Source data »
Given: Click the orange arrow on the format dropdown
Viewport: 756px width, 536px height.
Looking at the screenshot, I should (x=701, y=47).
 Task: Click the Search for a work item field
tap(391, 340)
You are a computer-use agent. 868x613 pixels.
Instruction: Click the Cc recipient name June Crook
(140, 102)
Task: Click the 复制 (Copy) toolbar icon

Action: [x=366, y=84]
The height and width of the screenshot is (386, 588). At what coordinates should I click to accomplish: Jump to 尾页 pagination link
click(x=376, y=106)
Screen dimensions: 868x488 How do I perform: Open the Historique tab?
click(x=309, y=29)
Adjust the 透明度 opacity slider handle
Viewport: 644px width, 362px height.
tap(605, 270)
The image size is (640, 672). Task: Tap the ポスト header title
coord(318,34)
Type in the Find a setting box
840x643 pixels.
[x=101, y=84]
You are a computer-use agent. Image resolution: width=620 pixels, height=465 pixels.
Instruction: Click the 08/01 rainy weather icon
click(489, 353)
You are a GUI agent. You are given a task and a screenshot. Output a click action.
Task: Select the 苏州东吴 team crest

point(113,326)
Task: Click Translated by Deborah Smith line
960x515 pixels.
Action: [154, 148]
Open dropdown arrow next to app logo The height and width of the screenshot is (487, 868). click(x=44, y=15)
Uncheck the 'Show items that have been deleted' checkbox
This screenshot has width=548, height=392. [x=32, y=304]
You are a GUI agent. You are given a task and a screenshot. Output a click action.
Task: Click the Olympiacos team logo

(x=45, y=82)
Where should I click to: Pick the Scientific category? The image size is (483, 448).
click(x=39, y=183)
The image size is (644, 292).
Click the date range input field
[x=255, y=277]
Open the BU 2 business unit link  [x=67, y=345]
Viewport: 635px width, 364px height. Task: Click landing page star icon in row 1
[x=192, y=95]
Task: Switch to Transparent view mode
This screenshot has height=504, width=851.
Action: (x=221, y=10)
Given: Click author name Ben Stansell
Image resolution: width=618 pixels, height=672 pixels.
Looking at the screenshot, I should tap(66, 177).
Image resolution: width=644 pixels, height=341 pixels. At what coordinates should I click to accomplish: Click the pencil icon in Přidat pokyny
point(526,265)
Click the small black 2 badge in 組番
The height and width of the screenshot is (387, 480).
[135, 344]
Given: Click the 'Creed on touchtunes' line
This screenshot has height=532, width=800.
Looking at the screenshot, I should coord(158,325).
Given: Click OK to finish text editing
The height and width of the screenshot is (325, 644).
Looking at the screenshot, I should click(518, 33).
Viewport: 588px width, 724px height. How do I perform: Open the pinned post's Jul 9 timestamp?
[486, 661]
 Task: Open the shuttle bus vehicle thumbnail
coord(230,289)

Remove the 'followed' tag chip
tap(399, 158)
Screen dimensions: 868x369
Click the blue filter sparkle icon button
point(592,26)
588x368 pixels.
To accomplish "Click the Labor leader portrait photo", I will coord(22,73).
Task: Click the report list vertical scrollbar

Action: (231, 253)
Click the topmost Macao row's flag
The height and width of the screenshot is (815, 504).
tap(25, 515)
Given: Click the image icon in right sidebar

What you should do »
Give back, word for word, only the lines above from the line holding "Viewport: 635px width, 364px" to the line holding "Given: Click OK to finish text editing", both included.

Answer to this task »
Viewport: 635px width, 364px height. Task: Click landing page star icon in row 1
[x=192, y=95]
Task: Switch to Transparent view mode
This screenshot has height=504, width=851.
Action: (x=221, y=10)
Given: Click author name Ben Stansell
Image resolution: width=618 pixels, height=672 pixels.
Looking at the screenshot, I should tap(66, 177).
Image resolution: width=644 pixels, height=341 pixels. At what coordinates should I click to accomplish: Click the pencil icon in Přidat pokyny
point(526,265)
Click the small black 2 badge in 組番
The height and width of the screenshot is (387, 480).
[135, 344]
Given: Click the 'Creed on touchtunes' line
This screenshot has height=532, width=800.
Looking at the screenshot, I should coord(158,325).
Given: Click OK to finish text editing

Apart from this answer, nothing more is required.